03 DE OCTUBRE DE 2021/SANTIAGO Nueva pelota Adidas en juego, durante el partido valido por la VigŽsimo Cuarta fecha del Campeonato Nacional AFP PlanVital 2021, entre Palestino y Colo Colo, disputado en el Estadio Municipal de La Cisterna. FOTO: SEBASTIAN ORIA/AGENCIAUNO

Son 21 los mundiales que se han disputado; desde 1930 en Uruguay al del 2018 en Rusia. En cada uno se ha buscado elegir al mejor jugador del momento. Esto se observa principalmente después del mundial de Brasil de 1950, con el mítico resultado post Maracanazo.

Es un tema de conversación y de discusión, una polémica infinita. En lo particular, tengo un vago recuerdo de los mundiales de 1958 y de Chile en 1962. Ya por esos tiempos se discutía de la jerarquía del argentino Alfredo Di Stefano, apodado “La Saeta Rubia”, ya consagrado en el Real Madrid donde en 10 años (1954-1964) lo ganó todo: ocho campeonatos de Liga y cinco Champions consecutivas.

Di Stefano era por esos años era el Top One sin discusión. No recuerdo a quién destronó. Se habla de Ferenc Puskás, su contemporáneo, que tiene un récord hasta hoy inalcanzable: disputó 719 partidos, convirtiendo 709 goles, casi uno por encuentro. Tuve la suerte de conocerlo y enfrentarlo en un partido amistoso entre periodistas deportivos y técnicos cuando el húngaro dirigió técnicamente a Colo Colo el año 1977. A esa justa deportiva fui invitado por Víctor Eduardo “Cañón” Alonso, y del resultado mejor no acordarse; Puskás, con más de 50 años y un exagerado sobrepeso, literalmente nos pintó la cara.
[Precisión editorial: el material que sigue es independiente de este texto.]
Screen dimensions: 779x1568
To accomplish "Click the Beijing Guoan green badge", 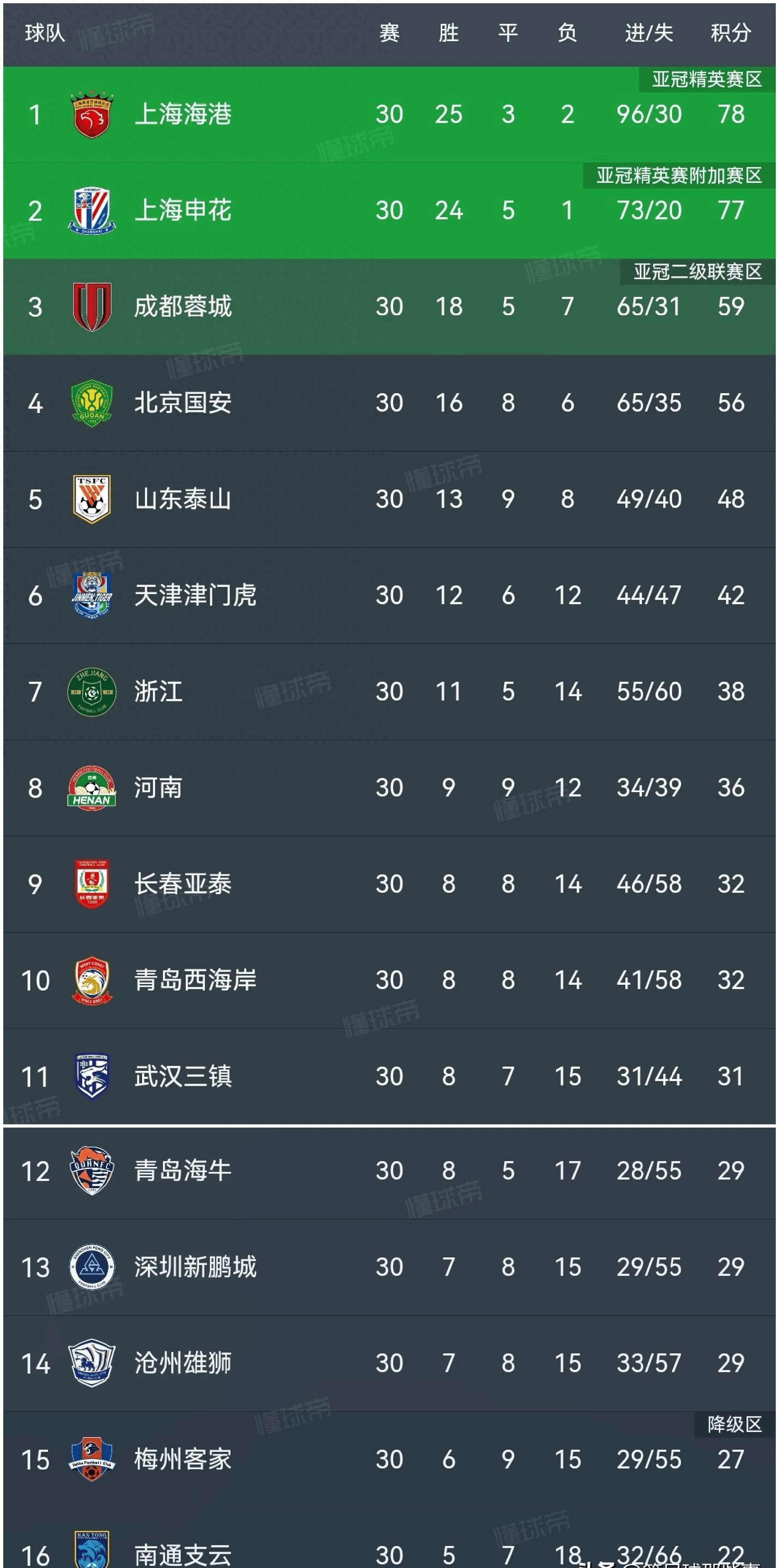I will tap(91, 402).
En el año 1958, en el Mundial de Suecia, aparece el brasileño Edson Arantes Do Nacimiento, Pelé, debutante con solo 17 años. Jugó cuatro encuentros y convirtió seis goles y desde ese momento empieza la inevitable comparación con Alfredo Di Stefano. En el año 1970, en el Mundial de México, Pelé ratifica con una soberbia actuación con la obtención del título para Brasil.

El reinado de Pelé transita desde 1962 a 1978, hasta que en Buenos Aires aparece en 1976, en el club Argentinos Juniors, un jugador llamado Diego Armando Maradona. En esa época yo vivía en la capital argentina y mi trabajo quedaba a cinco cuadras de la cancha de Argentinos Juniors, en el barrio de Devoto, y del 77 al 80 tuve oportunidad de ver al “Pelusa” en una treintena de veces. Les puedo asegurar que era un jugador mágico y su sola presencia en el campo de juego llenaba la cancha y las tribunas. Más de diez jugadas de excepción por partido.

Maradona ocupa el cetro Mundial hasta el 2004. Ya había dejado de jugar el año 1998, pero su aura futbolística se mantenía intacta y sin contrapeso, salvo el de los aficionados mayores, que algo habían visto de Di Stefano y de Pelé y no admitían comparación posible. Precisamente fue este año y en Barcelona que “despunta” Lionel Messi, debutando en el Barca con apenas 16 años. Inmediatamente el radar futbolístico mundial fija sus antenas en Cataluña y al poco andar lo nombran como el D10S, apodo un poco desubicado, pero algo dice para los fanáticos catalanes.

Di Stefano, Pelé, Maradona ya escribieron su historia y los números están ahí. Lio Messi la continúa escribiendo y aunque sea en francés, las cifras estadísticas en partidos y goles las seguirá engrosando. Estos cuatro futbolistas sudamericanos son de características y “talentos” distintos, pero nadie podrá discutir que fueron y son unos fenómenos y que las opiniones respecto a ellos no tendrán fin.